Deciding to be irreligious and to do away with sin accomplishes neither. It just makes us subject to the sin that masters us while we pretend it isn’t there. Most of our young people don’t even understand the language of sin, and those that do would laugh. Yet, they more than any other age group suffer under sin’s cruel tyranny. They are owned by passions that promise happiness but instead leave desolation and yearning in their wake.


A news report I read recently included a video showing a mob of people beating a man to unconsciousness, laughing, cheering, and recording their own actions. There was no concern for the law, no moral question about such violence, no worry about witnesses to their actions, nothing but blind, angry passion enflamed by cruel laughter and callous vulgarity. The beating was surely a tragedy for the man – if he survives. The blows to his head and torso were intended to leave a lasting legacy, breaking bones and damaging organs. In the middle of at least fifteen people, the man was punched and kicked relentlessly, even after he lost consciousness and was unable to feel each hit.

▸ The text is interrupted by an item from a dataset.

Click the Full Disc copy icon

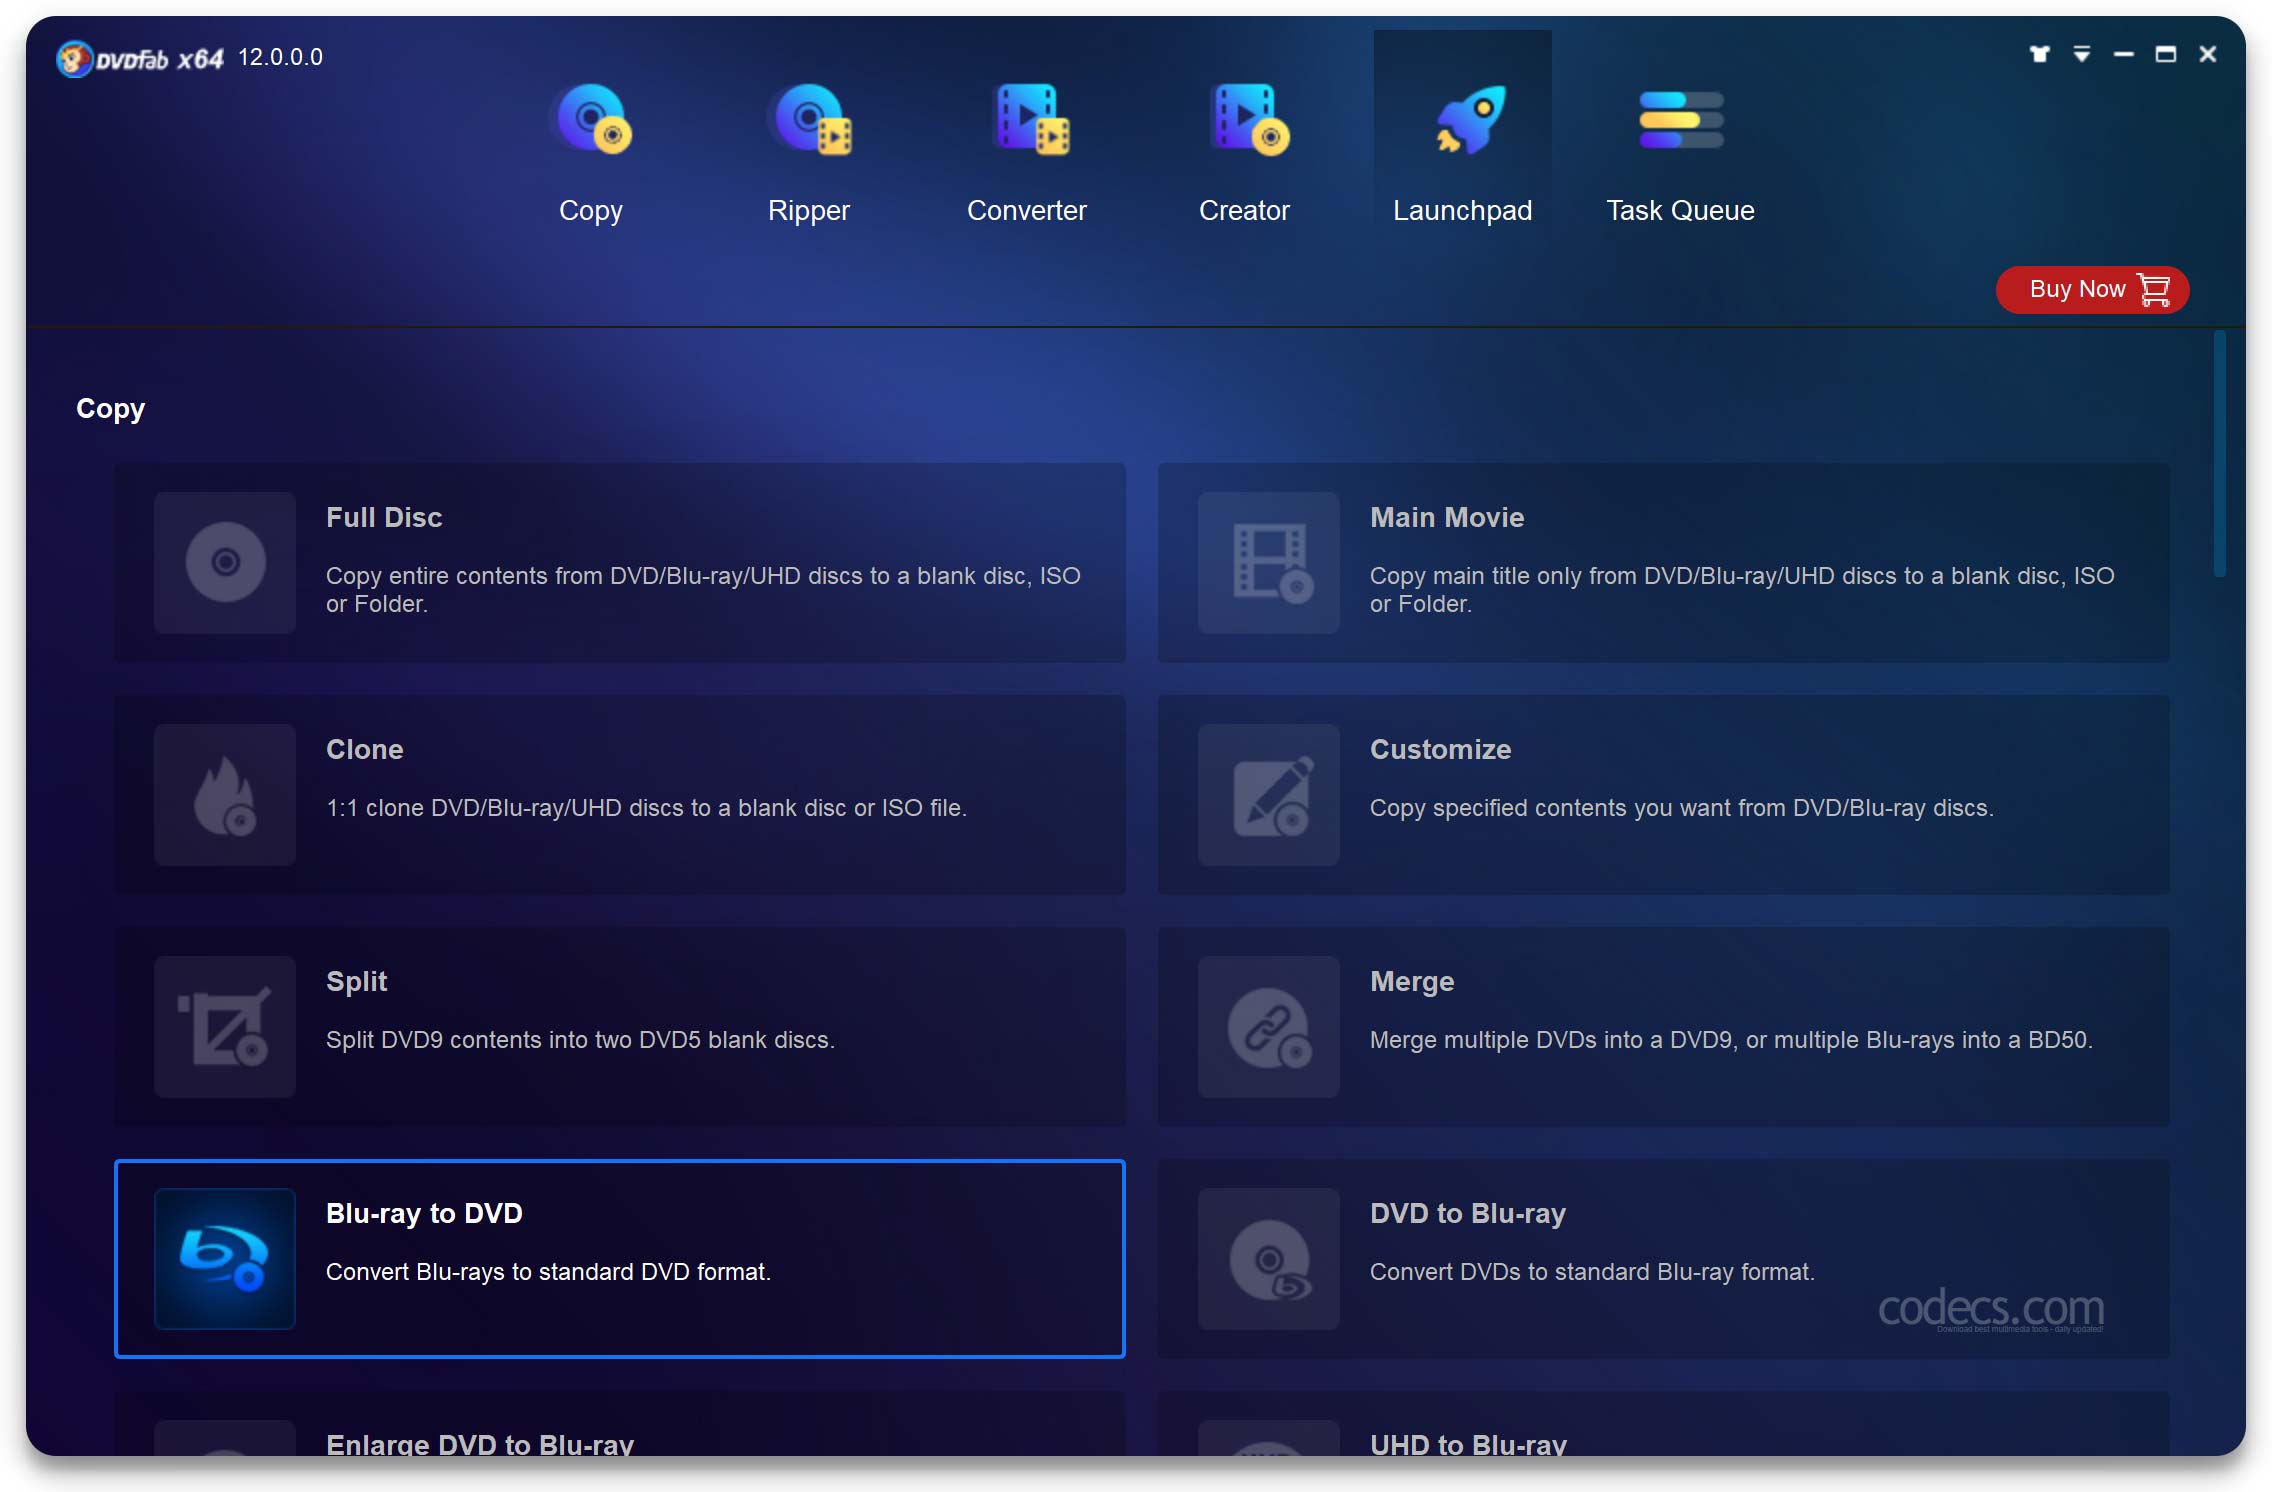[224, 563]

Watching the video, I couldn’t help but think of sin crouching like an animal, then let loose in screaming power to claim and control those who know nothing about ruling their own passions. In a world in which no one is allowed to speak of sin, sin conquers without resistance, squeezing the humanity of people into darkness and unleashing the basest of instincts for destruction.


The beating was a vicious tragedy for the man, yes, but also for the mob as well. Within each person is a unique expression of our Creator, an individual with unidentified gifts and talents, with unacknowledged abilities and unawakened dreams. They are the casualties of arrogance, defined as victims by the powers that be, and promised freedom to be important while left to enslave themselves to passions demanding satisfaction.

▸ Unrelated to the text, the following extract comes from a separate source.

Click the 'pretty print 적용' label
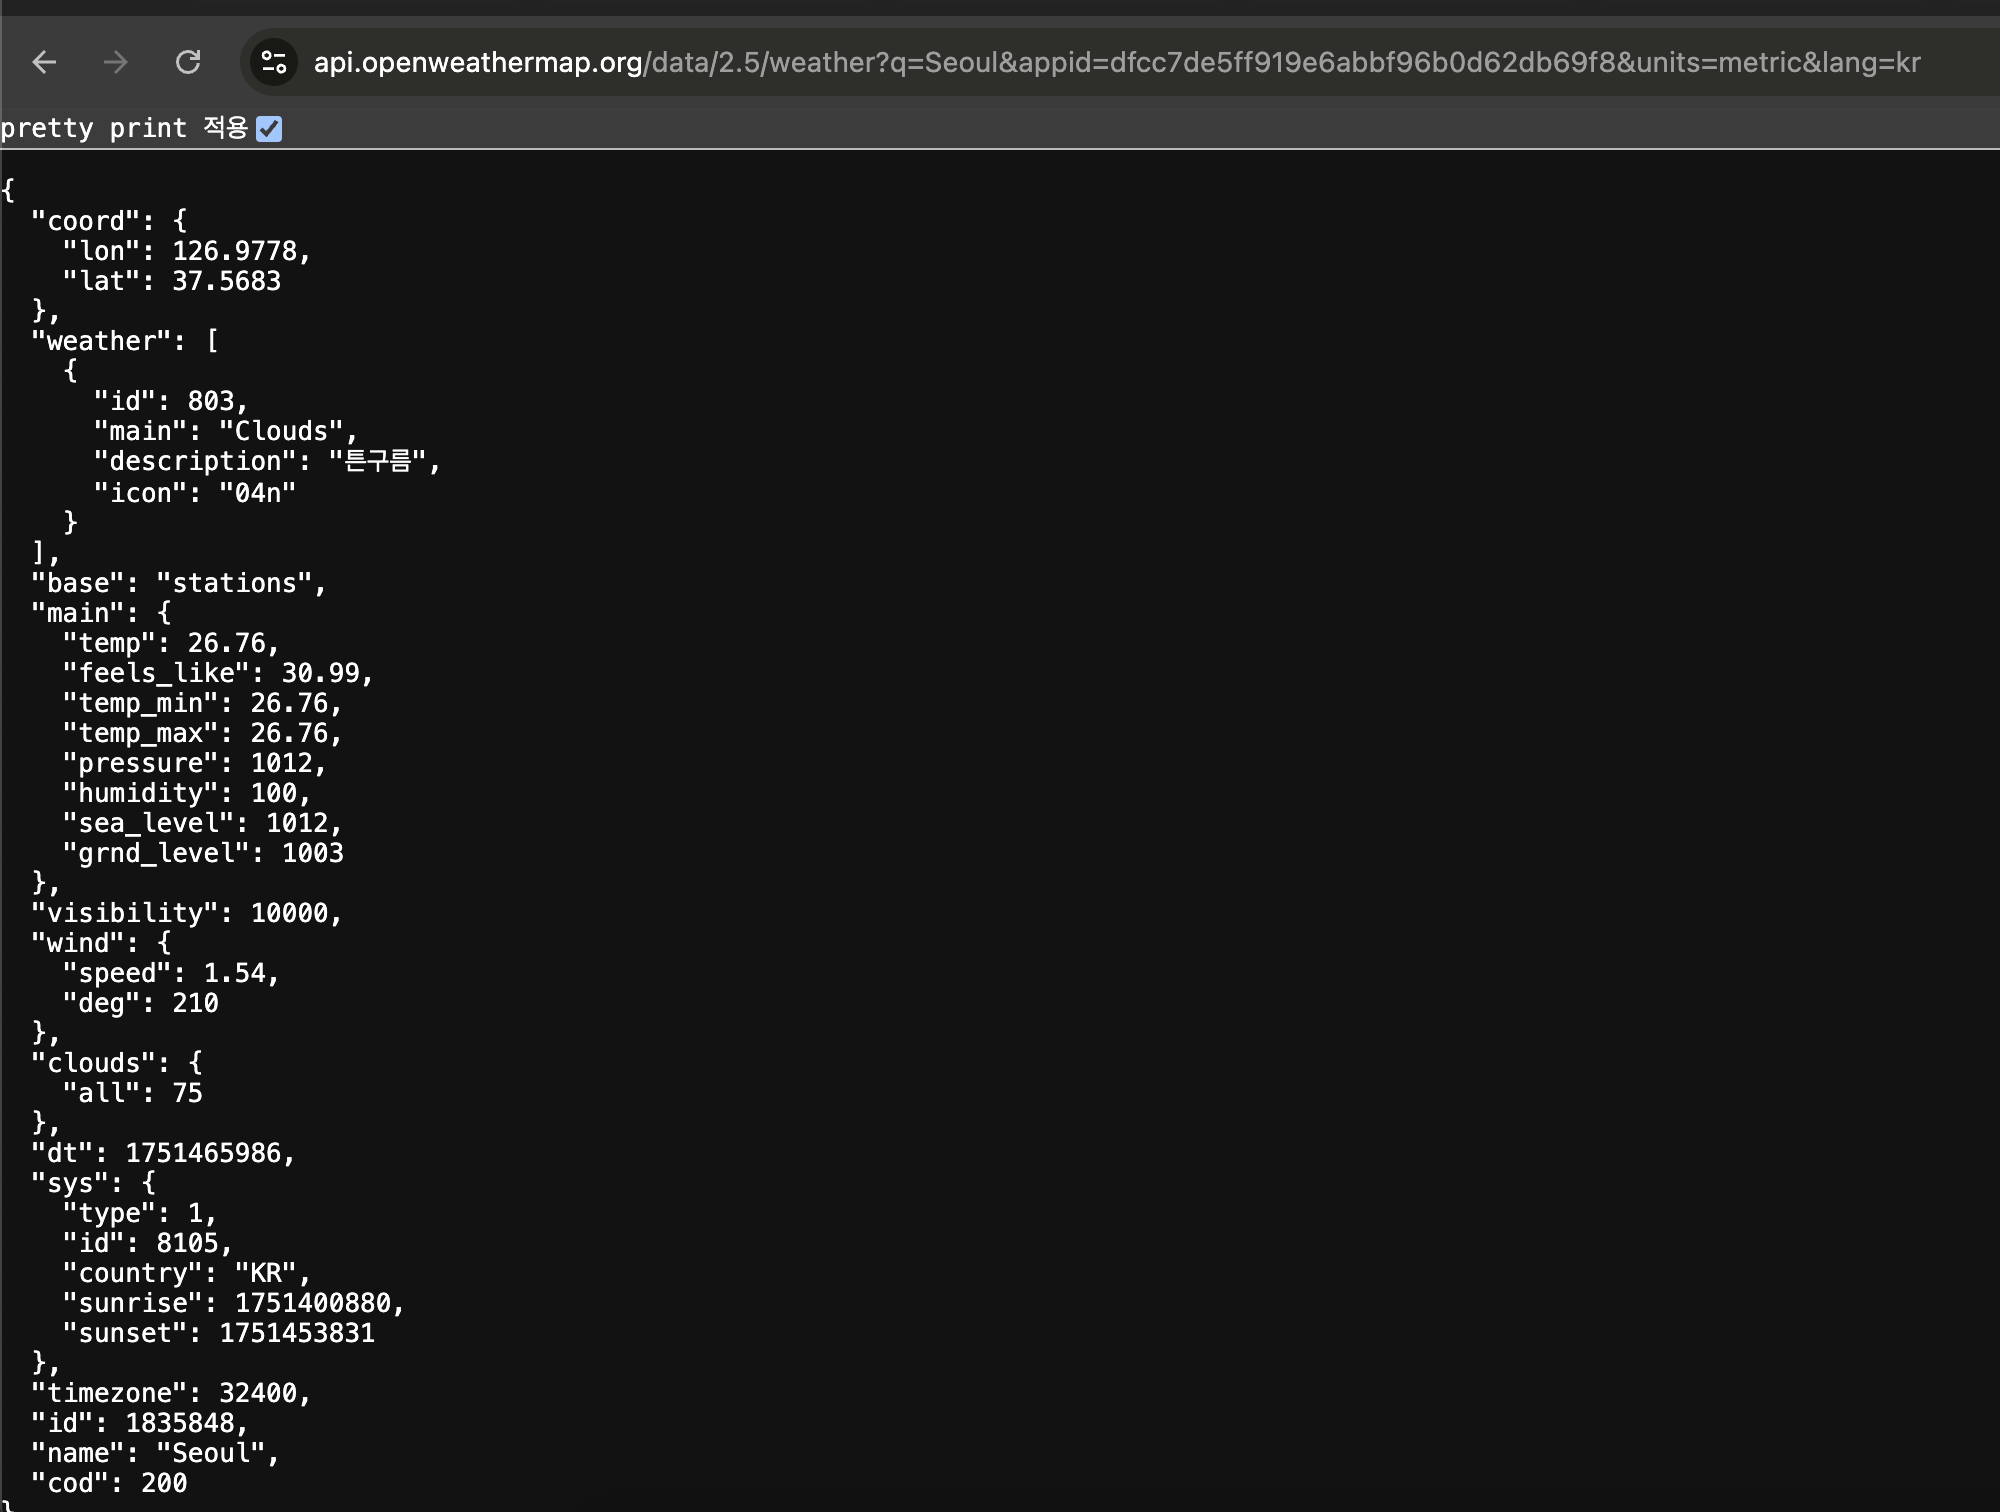 pyautogui.click(x=124, y=129)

One of the great lies with which we live today is the lie of humanism. It’s an ideology that promises the pursuit of good for all but cannot deliver on those promises. It doesn’t matter how many pills you take, how many different kinds of sex are legal, or how free you are from the God of your ancestors, if you don’t know to struggle against sin, it will own you. You’ll end up separated from your humanity, dependent upon others to prop you up, and desperately in search of an elusive happiness that, if found, is fleeting at best.


Plenty of voices mock Christians and Christianity, but at least with Jesus, you have hope. At least with Jesus, you have the possibility of breaking free of sins voracious appetite. At least with Jesus, forgiveness stands as an open door to a new start, a new life.

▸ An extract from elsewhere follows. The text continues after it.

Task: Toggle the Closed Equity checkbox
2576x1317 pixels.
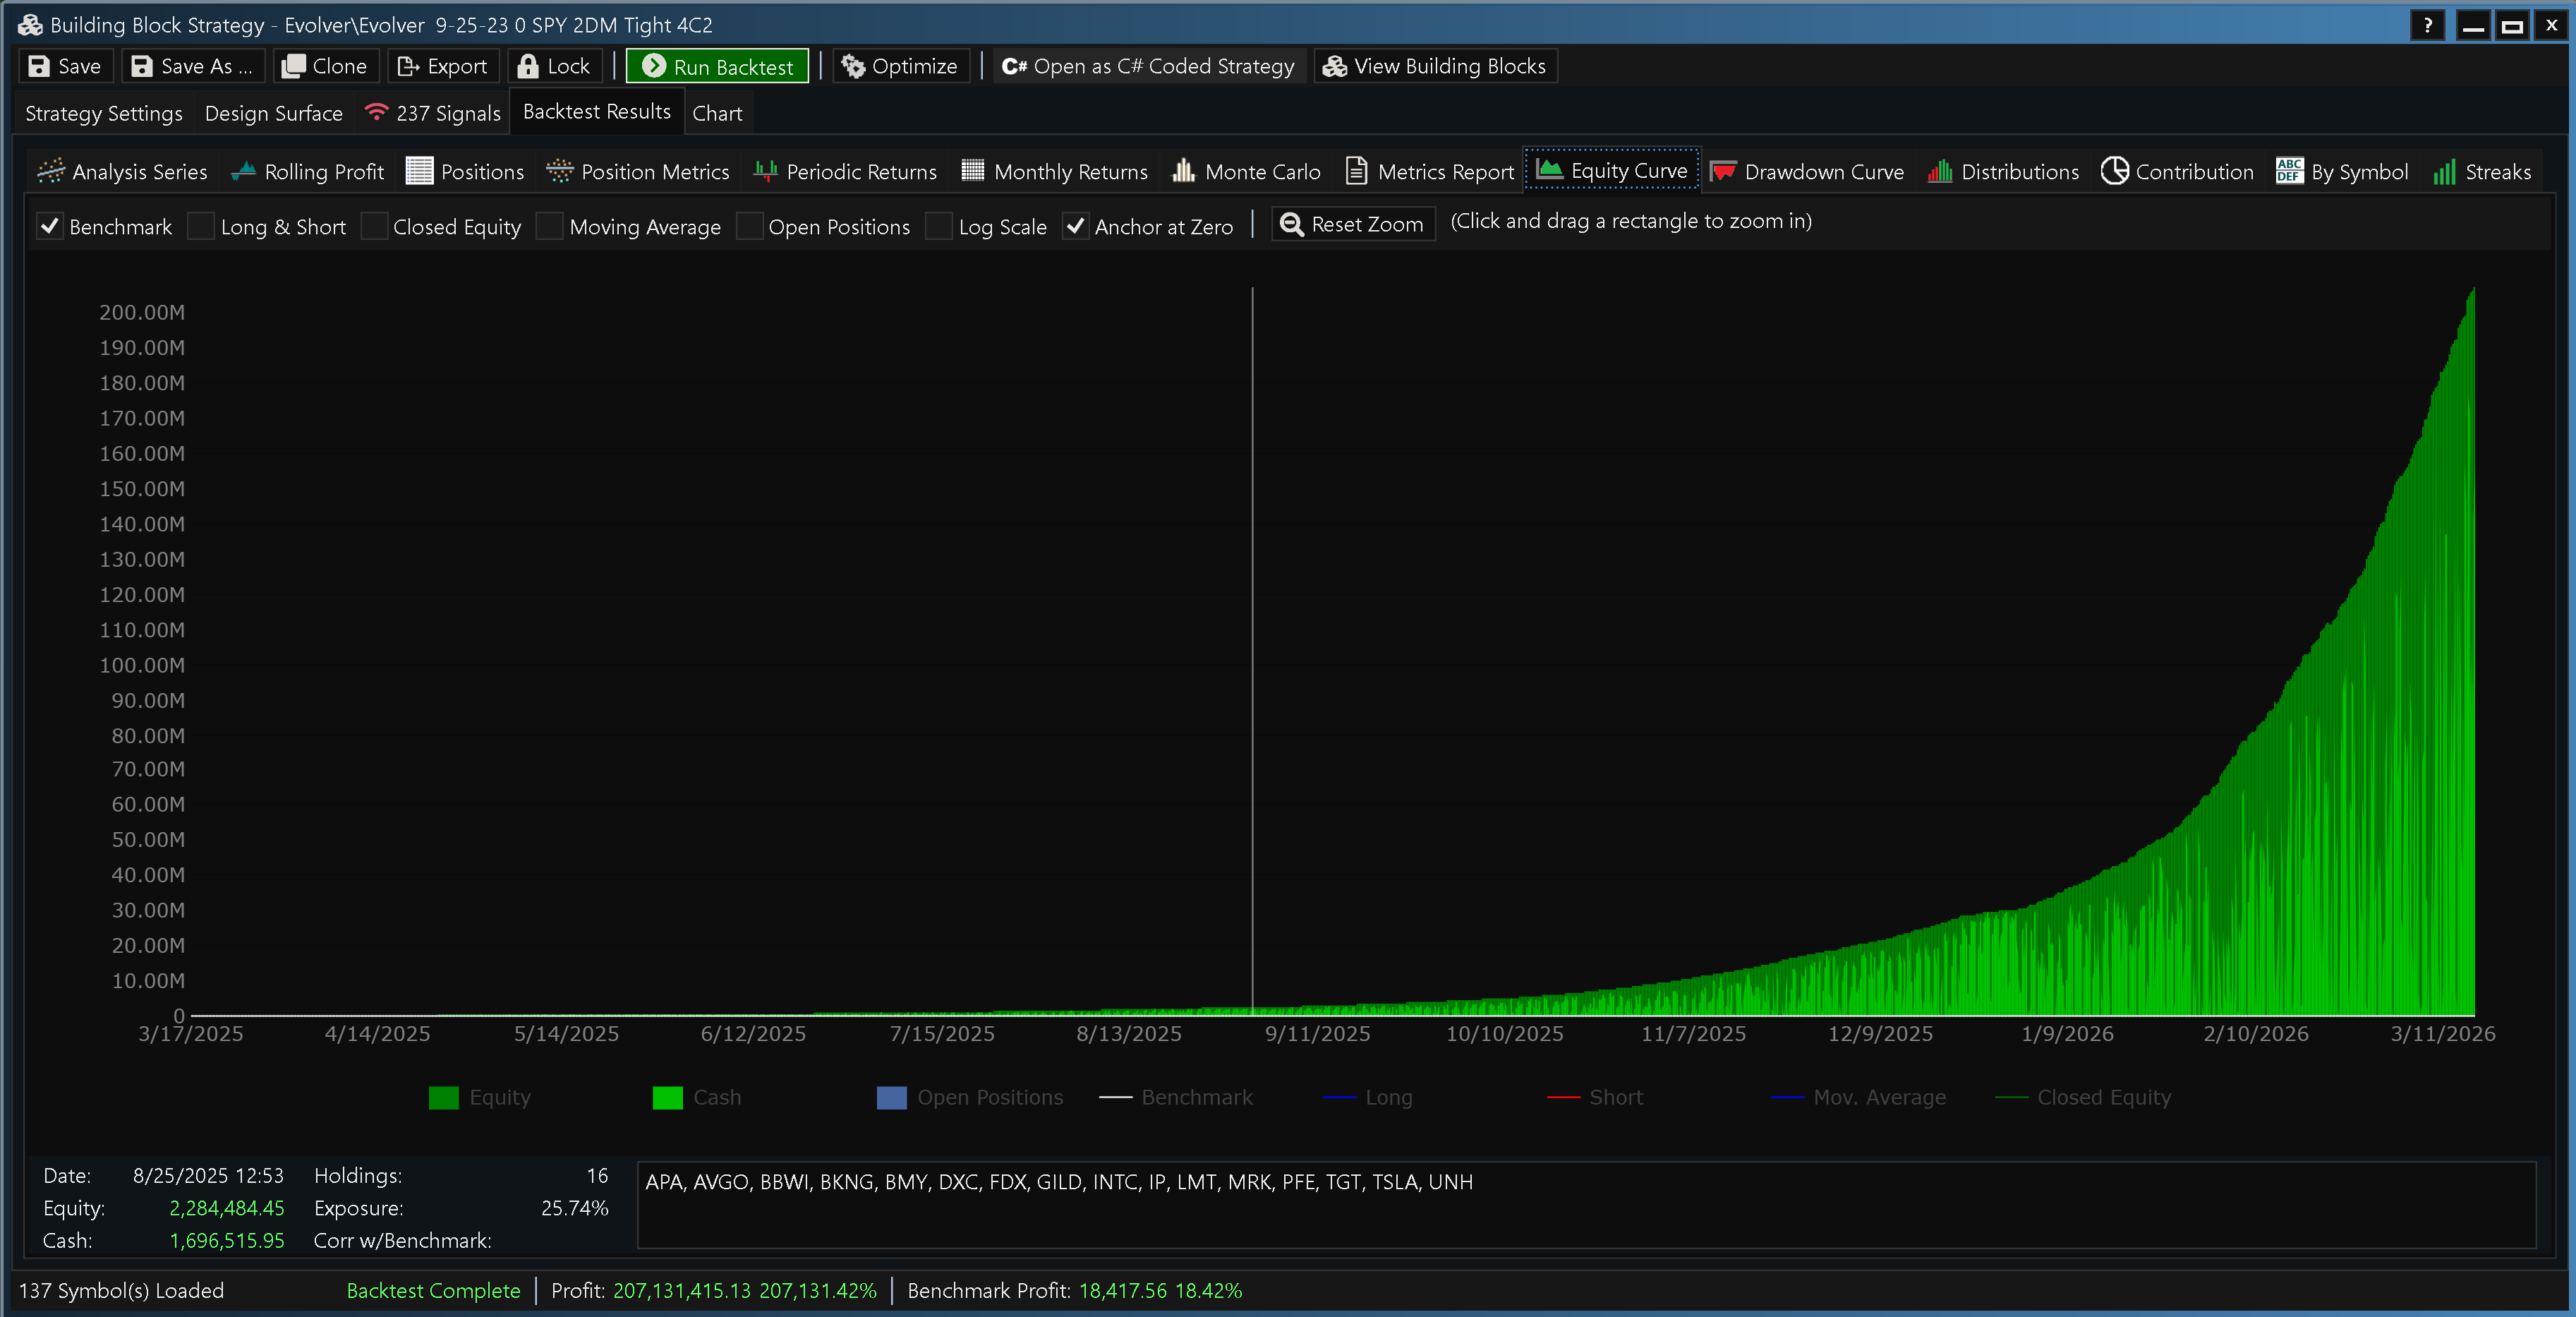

Humanists don’t care when sin turns the image of God into a caricature of human that more closely reflects the animalistic power of our passions. Humanism is fine with your self-destruction, so long as you get what you want. But Jesus… Jesus cares. He cares more than we can measure, more than we can imagine. He is more than able to break the sin crouching at the door, and He gives a life far away from the stranglehold of slavery.


This is the Gospel we have to proclaim, and we should proclaim it loudly and clearly. We should live in it, as well. The solutions of the world are not solutions at all because the world does not understand the problem. The problem is sin. Everyone has the same problem, and the same Solution works in everyone.


All those things my parents told us when we were growing up? They were all intended to form our characters into the likeness of Christ, with virtue in our choices and responsibility for ourselves and the care of others.


I vote for sin. We don’t need any more excuses or explanations. If we’d struggle against sin with the Lord’s help, we could rule over it rather than letting it rule us.